Textauszug
|---|
Beitrag von closs » Sa 23. Mai 2015, 17:03

Savonlinna hat geschrieben:Und dass es im Christentum - wie Du schreibst - "um Grundlegendes und Unveränderliches zwischen Gott und Mensch" gehe, ist normativ.
Ja - an sich ist es normativ (falls wir dasselbe darunter verstehen). - Gott ist nur teleologisch zu verstehen - und ein Telos wäre ein Witz, wenn es im Spiel ständig die Pfosten verschieben würde.

Savonlinna hat geschrieben:Er sieht sich den Verlauf der Menschheit an und sagt dann: Jetzt hilft gar nichts mehr, jetzt muss ich meinen Sohn schicken.
Das sind historische Prozesse, auch in der Gottesgestalt.
DAA wiederum sind wir uns komplett einig. - Hier kommt wieder der kategoriale Unterschied zwischen "göttlichem Sein" (unveränderlich) und "göttliche Offenbarung" (veränderlich) ins Spiel.
|---|
Gegebene Daten
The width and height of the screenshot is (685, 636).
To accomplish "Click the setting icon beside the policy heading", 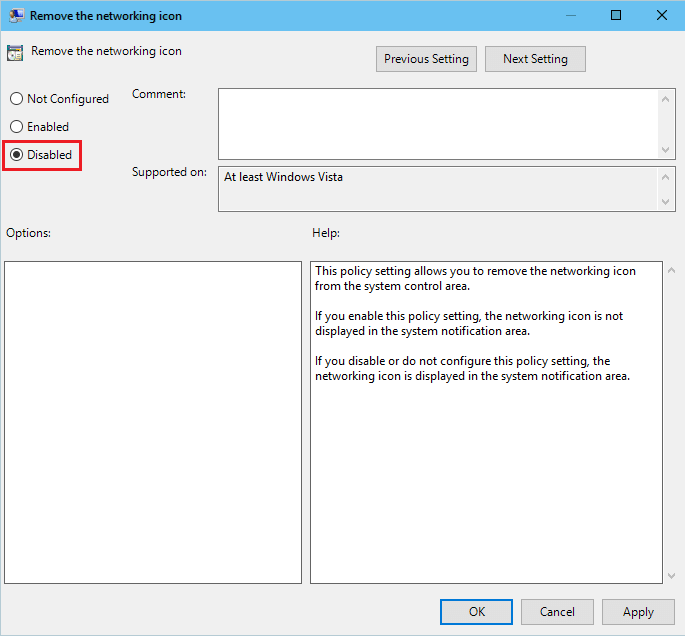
|---|
Zu lösende Aufgaben
1. Beantworten Sie anhand des Forumsbeitrags die folgenden Fragen:
(a) An welchem Tag und zu welcher Uhrzeit wurde der Forumsbeitrag verfasst?
(b) Welche Eigenschaft wird im Forumsbeitrag dem „göttlichen Sein“ zugeschrieben?
(c) Unter welcher Bedingung wäre ein Telos laut Forumsbeitrag ein Witz?
2. Schreiben Sie aus dem Forumsbeitrag den Abschnitt ab, der bei „Ja - an sich“ einsetzt und mit „Pfosten verschieben würde.“ schließt.

Lösungen zur Übung
1.
(a) Am Samstag, dem 23. Mai 2015, um 17:03 Uhr.
(b) Es ist unveränderlich.
(c) Wenn es im Spiel ständig die Pfosten verschieben würde.

2.
Ja - an sich ist es normativ (falls wir dasselbe darunter verstehen). - Gott ist nur teleologisch zu verstehen - und ein Telos wäre ein Witz, wenn es im Spiel ständig die Pfosten verschieben würde.